== WHAT IS REQUIRED ==
Copy out every line of the data below that contains the string "column". Case counts.

start GIVEN DATA

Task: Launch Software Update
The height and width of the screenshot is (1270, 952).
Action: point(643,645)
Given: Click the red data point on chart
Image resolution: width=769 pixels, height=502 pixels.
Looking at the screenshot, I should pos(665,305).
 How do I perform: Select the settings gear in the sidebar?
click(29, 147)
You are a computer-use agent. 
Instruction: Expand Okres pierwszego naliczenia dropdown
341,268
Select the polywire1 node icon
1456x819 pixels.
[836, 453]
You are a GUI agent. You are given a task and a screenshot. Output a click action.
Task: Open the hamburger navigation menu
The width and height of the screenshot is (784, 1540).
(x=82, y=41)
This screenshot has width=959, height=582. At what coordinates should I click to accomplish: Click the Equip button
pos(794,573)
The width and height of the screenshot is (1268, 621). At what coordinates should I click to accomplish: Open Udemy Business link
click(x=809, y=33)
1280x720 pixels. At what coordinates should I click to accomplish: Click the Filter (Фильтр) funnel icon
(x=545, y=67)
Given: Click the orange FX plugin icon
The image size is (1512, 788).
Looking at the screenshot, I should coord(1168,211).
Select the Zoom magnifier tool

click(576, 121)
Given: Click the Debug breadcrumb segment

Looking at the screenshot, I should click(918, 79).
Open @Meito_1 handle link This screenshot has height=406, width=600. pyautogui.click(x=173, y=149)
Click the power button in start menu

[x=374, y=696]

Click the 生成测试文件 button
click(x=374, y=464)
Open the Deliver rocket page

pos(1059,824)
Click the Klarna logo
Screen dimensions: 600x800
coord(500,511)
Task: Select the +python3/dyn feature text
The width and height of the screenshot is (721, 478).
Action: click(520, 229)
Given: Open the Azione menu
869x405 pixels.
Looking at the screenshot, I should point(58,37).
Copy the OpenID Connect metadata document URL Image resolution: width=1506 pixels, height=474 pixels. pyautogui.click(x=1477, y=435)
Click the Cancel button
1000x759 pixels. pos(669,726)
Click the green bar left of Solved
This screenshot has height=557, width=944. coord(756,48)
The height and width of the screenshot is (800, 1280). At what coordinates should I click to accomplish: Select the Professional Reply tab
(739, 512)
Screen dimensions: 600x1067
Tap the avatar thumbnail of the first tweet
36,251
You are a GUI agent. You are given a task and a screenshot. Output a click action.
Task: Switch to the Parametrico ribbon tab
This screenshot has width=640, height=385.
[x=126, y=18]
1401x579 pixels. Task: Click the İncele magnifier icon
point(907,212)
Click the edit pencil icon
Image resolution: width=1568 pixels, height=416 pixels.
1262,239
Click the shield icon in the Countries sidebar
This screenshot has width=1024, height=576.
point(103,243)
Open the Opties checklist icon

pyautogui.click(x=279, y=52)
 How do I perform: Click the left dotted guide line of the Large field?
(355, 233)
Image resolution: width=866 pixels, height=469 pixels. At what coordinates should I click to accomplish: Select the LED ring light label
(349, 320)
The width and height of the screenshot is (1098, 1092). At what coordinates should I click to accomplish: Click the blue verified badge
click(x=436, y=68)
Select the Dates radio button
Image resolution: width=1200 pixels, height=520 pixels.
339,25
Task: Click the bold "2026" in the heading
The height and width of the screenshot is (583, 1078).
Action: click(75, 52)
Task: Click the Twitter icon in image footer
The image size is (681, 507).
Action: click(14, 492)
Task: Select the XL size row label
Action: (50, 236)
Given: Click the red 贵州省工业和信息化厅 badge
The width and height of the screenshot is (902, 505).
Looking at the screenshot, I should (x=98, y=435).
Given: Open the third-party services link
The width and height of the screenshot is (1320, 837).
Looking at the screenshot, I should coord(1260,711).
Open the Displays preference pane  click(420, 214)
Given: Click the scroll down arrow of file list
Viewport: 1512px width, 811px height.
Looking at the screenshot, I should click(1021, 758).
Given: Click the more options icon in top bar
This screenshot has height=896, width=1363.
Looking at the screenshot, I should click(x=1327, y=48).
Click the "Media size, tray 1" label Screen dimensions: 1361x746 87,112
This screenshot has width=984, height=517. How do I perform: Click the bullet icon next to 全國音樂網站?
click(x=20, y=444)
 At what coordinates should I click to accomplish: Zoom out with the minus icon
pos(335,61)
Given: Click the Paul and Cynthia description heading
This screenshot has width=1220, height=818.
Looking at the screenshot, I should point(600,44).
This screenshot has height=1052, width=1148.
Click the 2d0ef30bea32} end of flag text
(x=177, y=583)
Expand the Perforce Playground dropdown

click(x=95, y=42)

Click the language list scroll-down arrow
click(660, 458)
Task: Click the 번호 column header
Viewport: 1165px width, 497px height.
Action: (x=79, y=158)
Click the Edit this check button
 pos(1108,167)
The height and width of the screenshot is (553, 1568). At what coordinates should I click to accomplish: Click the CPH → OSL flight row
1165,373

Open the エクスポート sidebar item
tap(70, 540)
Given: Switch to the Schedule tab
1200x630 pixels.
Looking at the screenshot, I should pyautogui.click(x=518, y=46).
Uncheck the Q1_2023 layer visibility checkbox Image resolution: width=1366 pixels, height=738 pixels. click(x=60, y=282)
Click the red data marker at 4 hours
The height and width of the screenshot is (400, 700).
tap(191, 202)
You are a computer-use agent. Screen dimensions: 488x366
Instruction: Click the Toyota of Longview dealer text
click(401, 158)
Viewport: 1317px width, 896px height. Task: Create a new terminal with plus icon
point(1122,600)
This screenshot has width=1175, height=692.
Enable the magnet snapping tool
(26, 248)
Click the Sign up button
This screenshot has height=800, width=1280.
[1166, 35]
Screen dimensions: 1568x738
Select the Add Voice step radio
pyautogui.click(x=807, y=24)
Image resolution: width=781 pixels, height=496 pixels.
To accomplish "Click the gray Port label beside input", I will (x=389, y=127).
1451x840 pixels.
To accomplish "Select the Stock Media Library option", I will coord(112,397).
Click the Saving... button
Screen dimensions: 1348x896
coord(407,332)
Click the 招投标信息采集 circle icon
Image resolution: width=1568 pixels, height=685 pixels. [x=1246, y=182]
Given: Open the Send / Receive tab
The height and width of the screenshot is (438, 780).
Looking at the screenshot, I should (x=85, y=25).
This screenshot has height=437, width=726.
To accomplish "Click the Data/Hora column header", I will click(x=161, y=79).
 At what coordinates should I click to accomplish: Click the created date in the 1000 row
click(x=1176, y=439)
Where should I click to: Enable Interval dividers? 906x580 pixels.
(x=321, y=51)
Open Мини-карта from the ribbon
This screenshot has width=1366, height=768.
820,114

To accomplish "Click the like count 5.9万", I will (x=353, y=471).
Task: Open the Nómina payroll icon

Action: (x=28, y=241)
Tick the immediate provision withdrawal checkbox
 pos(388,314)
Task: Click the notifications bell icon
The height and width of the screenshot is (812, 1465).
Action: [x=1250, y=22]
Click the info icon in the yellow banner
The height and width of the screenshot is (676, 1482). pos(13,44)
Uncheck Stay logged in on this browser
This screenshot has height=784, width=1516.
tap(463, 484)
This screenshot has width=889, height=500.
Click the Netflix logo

end GIVEN DATA

== RESPONSE TO THIS EXERCISE ==
Task: Click the 번호 column header
To accomplish "Click the Data/Hora column header", I will click(x=161, y=79).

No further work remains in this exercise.